Tuesday, September 7, 2010

Reality and Meaninglessness

The dignity of a man lies in his ability to face reality in all its meaninglessness. - Martin Esslin in the Zen Calendar (September 9, 2003).

Day 219. Oh, yeah, I am totally over that whole ego thing. I've transcended mine entirely. Can't even remember what that sucker looks like. That must explain why every night, once I have coaxed the dinosaur to produce a blogger screen, the first thing I do is look to see if I have any new followers. This occurs just prior to my shameless act of checking to see if any comments have been posted. Sure glad this endeavor is centered around the premise that there is nothing to attain. Because I definitely have not attained separation from my ego. Despite my best efforts, elements of it cling to me like freckles on a redhead.

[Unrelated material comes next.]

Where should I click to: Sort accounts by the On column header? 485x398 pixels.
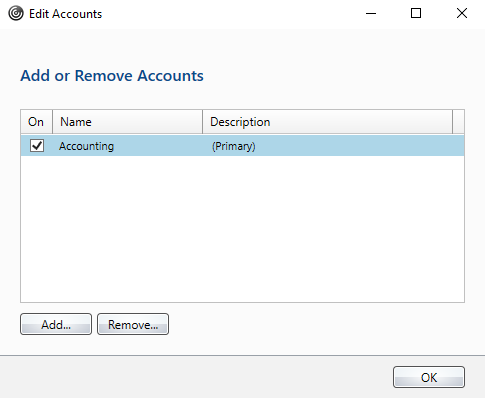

I wonder how many blogs I can write to address the redundant topic of swimming in the sea of despair. I am pretty sure the shelves of Borders' are resplendent with published antidotes for this malady. Not to mention the published anecdotes ABOUT this malady. Most of the authors have the same initials after their name as me. The target audience for this particular book genre seems to be unquenchable. Evidently, the waters of that sea run extremely deep.

It is intriguing to impassively observe how the practice of zen manifests in my life. It certainly hasn't halted calamities like concussions, unanticipated economic hurtles, twelve-hour workdays, gluten contamination, relational chaos and hamstring cramps. What it has lessened is the emotional energy I expend on these life circumstances. The wattage is definitely diminishing. I often picture the expression of equanimity on Buddha's face. I try to mimic it. It's not that I don't feel emotions. The change is that I don't have emotion about the emotions I'm having. How quintessentially Zen. Besides, everything is impermanent. Even really juicy misery dries up eventually.

So I just keep facing reality in all of its meaninglessness. I try not to get bogged down by a concept as inconsequential as meaning. The here-and-now pretty reliably points me to a right action. And if the action doesn't turn out to be right, the wrongness of it points me to something else (which, interestingly, sometimes turns out to be non action). It sounds like I am speaking nonsensically, like the Mad Hatter at Alice's tea party (alas, those last two words in succession have been ruined for me forever). I suspect the Mad Hatter was Buddhist. You can get away with uttering a lot of word salad by attributing it to Zen. Nobody remotely understands it, so they can't substantially argue with you. Sort of like listening to music and nodding as you sigh, "Ahhhhh, Bach." The statement doesn't provoke much debate.

I must have a whopping lot of dignity because my ability to face reality is growing in spades. Which is an interesting attestation for someone who was identifying with the Mad Hatter a mere paragraph ago.